The Romanian Institute in Albania (Institutul român din Albania), formally the Romanian Institute for Archaeological Research and Studies (Institutul român de studii și cercetări arheologice), was a scientific organization in the Albanian town of Sarandë, subordinated to the Romanian Ministry of Education between 25 July 1938 and 1 November 1940. The institute was meant to coordinate archaeological excavations conducted by Romanian teams in agreement with the Albanian state.

A 746 m2 parcel of land on the Adriatic coast was donated in April 1932 by King Zog of Albania to the Romanian historian and politician Nicolae Iorga, in recognition for the latter's entire scholarly activity on Albanian history. Under Iorga's patronage, a Romanian Scientific Mission in Albania was created on 13 July 1934 to perform "philological, ethnographical, archaeological and historical research". Consequently, on 13 August 1934, Iorga donated half of this land in Sarandë to the Romanian state to serve as the Mission's headquarters. As the parcel was deemed too small for the projected edifice, new requests were made to the Albanian Royal Family and to the Albanian Red Cross for further donations. Ultimately, on 21 September 1937, another 680 m2 were donated personally to Nicolae Iorga.

The foundations of the Mission's building were laid in a ceremony on 9 November 1936; however actual construction work only began in July 1937, based on the plans of Romanian architect Petre Antonescu. Due to lack of funds, the projected second floor was never built, and the length of its facade was reduced to two thirds.

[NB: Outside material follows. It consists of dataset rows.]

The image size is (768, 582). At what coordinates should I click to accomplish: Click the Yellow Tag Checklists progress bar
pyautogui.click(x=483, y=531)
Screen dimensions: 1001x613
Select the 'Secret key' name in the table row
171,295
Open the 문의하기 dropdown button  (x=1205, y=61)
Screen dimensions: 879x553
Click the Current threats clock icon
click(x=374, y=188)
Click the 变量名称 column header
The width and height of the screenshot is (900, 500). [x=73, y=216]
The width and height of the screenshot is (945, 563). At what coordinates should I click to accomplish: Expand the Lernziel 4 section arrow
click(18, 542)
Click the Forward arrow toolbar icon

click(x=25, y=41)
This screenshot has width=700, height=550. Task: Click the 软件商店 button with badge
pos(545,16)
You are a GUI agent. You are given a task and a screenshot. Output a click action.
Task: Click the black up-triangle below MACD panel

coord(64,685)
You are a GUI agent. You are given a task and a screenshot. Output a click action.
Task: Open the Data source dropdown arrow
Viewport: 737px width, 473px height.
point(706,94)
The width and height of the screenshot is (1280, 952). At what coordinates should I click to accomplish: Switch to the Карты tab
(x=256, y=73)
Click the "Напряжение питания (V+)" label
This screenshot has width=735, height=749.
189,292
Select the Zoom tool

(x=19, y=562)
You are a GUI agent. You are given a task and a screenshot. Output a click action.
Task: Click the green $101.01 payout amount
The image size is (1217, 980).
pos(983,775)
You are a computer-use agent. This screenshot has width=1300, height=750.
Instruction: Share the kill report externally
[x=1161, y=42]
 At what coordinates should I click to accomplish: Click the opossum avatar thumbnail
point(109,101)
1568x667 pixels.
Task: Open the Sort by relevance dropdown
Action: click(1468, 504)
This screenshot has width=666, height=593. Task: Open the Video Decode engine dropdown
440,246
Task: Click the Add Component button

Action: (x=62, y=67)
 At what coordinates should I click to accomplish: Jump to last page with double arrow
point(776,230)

The institute was formally created on 25 July 1938, however its building was finalised only in the spring of 1939. The Italian invasion of Albania in April 1939 prevented the institute from functioning in the new building, and thus its secretary, Dumitru Berciu, had to entrust the building and the parcel to the Sarandë township. The Institute itself was formally disbanded on 1 November 1940. After Italian attempts to buy the building in November 1940 failed, the building was confiscated and converted into a military hospital. Through the efforts of Berciu, the institute was formally re-established on 13 May 1943, without any actual activity taking place in Albania, soon to be placed under German occupation. Berciu continued to perform administrative tasks related to the Institute at least until February 1944, and in 1945 he published a lecture on the Paleolithic and Mesolithic in the Balkans using the institute's title on the cover page. The building was confiscated by the Albanian state in the years following World War II, and became private property after 1990, with the Romanian Ministry of Foreign Affairs making a formal claim in the 2010s.